カギとなるのが、70代の過ごし方です。70代前半までであれば、認知症や要介護となっている人は、まだ1割もいません。けがをしたり、大病を患ったりしていなければ、中高年時代のように、たいていのことはできるはずです。

 

この人生終盤の活動期に努力して過ごすことで、身体も脳も、若さを保つことができますし、その後、要介護となる時期を遅らせることも可能になるのです。元気な80代へとソフトランディングしていくためには、とても大切な時期と言えます。

 

ただ、みなさんにわかってほしいのは、私は一生、老いに抵抗したり、闘い続けることをお勧めしているわけではないということです。

 

たしかに現在のアンチエイジング医療の進歩は目覚ましいものがあり、外見においても、70代くらいまでは現役時代とさほど変化がない状態を保つことができるようになってきています。

 

しかし結局、それが可能なのも、80代くらいまでのことでしょう。80代を過ぎれば、必ずみな老いていきます。
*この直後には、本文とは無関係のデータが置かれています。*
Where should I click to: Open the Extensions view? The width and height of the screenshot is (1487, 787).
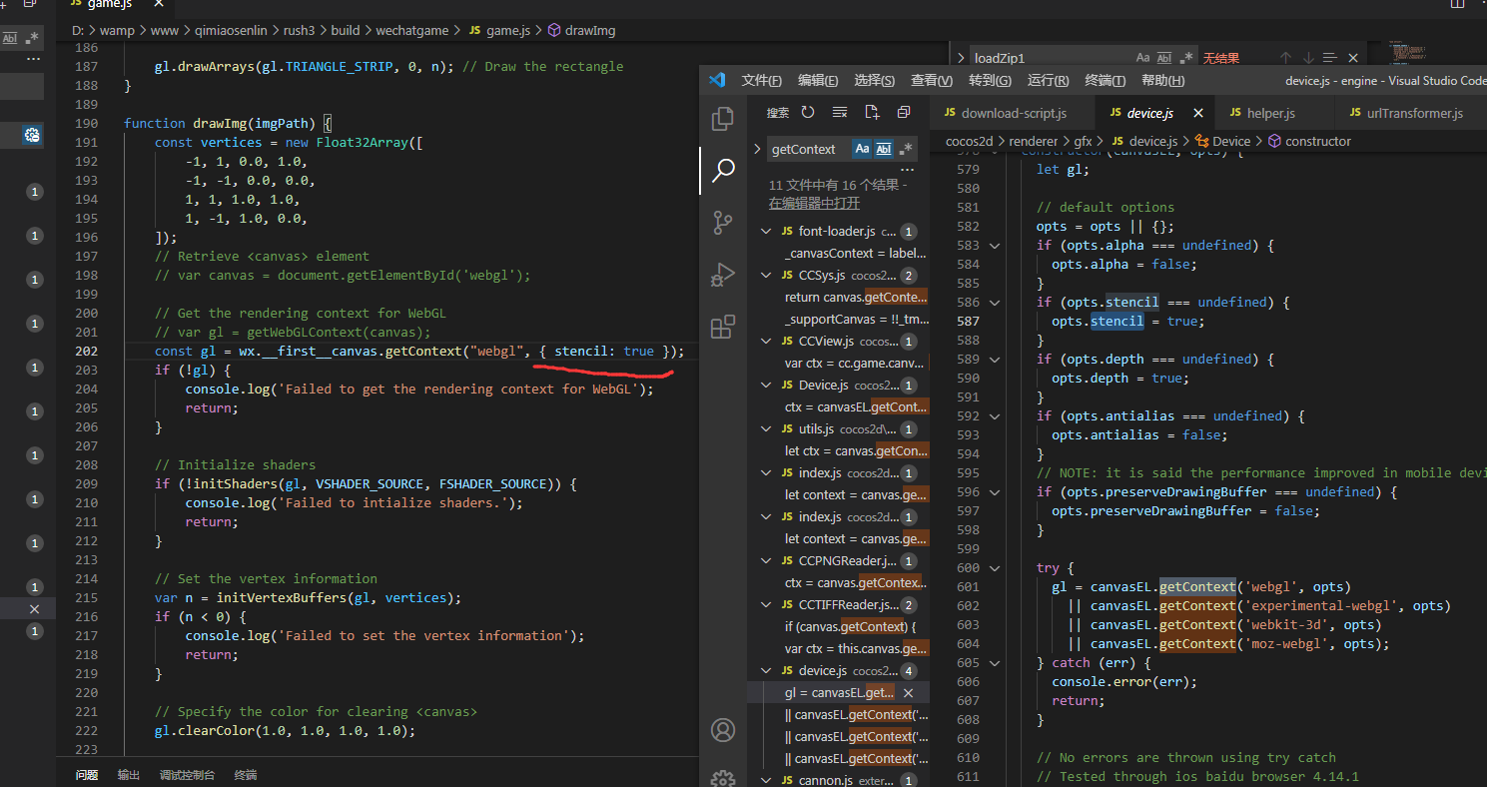[723, 327]
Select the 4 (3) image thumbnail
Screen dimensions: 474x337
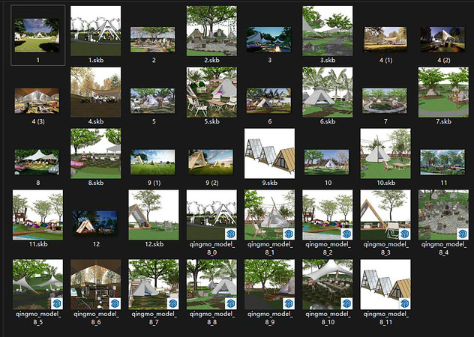[x=38, y=100]
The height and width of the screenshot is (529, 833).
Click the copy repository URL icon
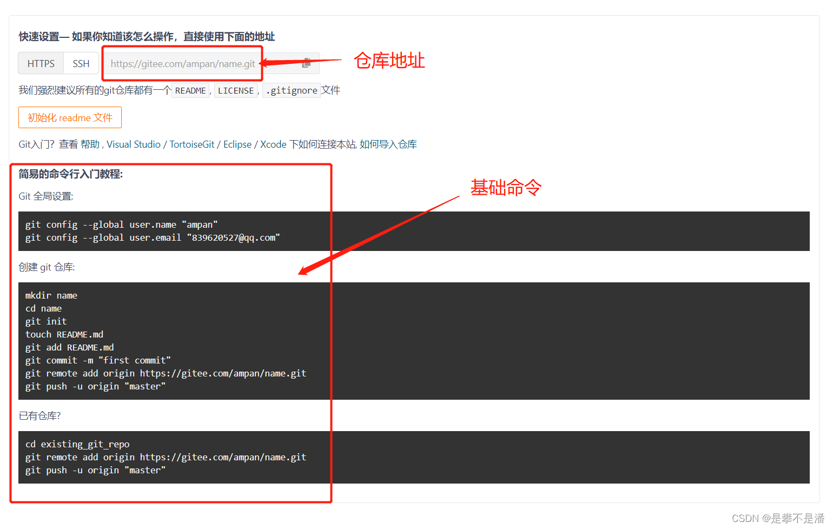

老いを完全に止めることはできないのです。

 

「人生100年時代」が目前に迫った私たちは、今後は、「老い」を2つの時期に分けて考えることが求められていると私は考えています。

 

それは70代の「老いと闘う時期」と、80代以降の「老いを受け入れる時期」の2つです。

 

どんなに抗おうと、老いを受け入れざるを得ない時期が、80代以降に必ずやってきます。それなのに、いつまでも若さを求めて老いと闘っていては、結局、挫折感しかもたらさないのではないでしょうか。

 

80代になり、85歳を過ぎたくらいからは、誰かの手を借りることも多くなってきます。そのときこそ、ありのままの自分の老いを、受け入れる時期と考えたほうがいいでしょう。そうでなければ、その後の15~20年ほどに延長した「老いの期間」を生きていくことはとてもつらいものになってしまいます。

 

寿命が100歳近くにまで延びていくと、寝たきりで老衰で亡くなるというケースが一般的になっていきます。誰もが高い確率でそのような晩年を迎えるのですから、「老い」を忌避して生きていくことのほうが不自然なことです。

 

80歳を過ぎて老いた自分に失望したり、「老い」を嫌悪したりする必要はないのです。むしろ、大病で命を落とすこともなく、事故にあうこともなく、天寿をまっとうしているからこそ、老いに直面していると考えてもいいのではないでしょうか。80歳を過ぎたら、老いていく自然の成り行きを受け入れる時期と言えるでしょう。

 

その一方で、70代においては、人々はより元気になり、まだまだ老いと闘うことのできる時期と言えるでしょう。元気でいようと努力することは、70代においては効果もありますし、意味があることだと私は考えています。

 

「老い」の受け止め方は人それぞれですし、若々しくいたいなどとは思わない。ありのまま自然に老いていくことがいちばんだと考える人ももちろんいます。老いの過ごし方、受け止め方に、正解などありませんし、人それぞれ自由でいいわけです。

 

ただ、80代になっても元気さを長く保ちたい、生活の質を維持したい、身体もある程度動けるほうがいいし、頭もはっきりしているほうがいいと考えるなら、70代はまだまだ老いと闘える最後のチャンスだということです。このときの日々の努力が、その後の80代のあり方を大きく左右するものとなっていくのです。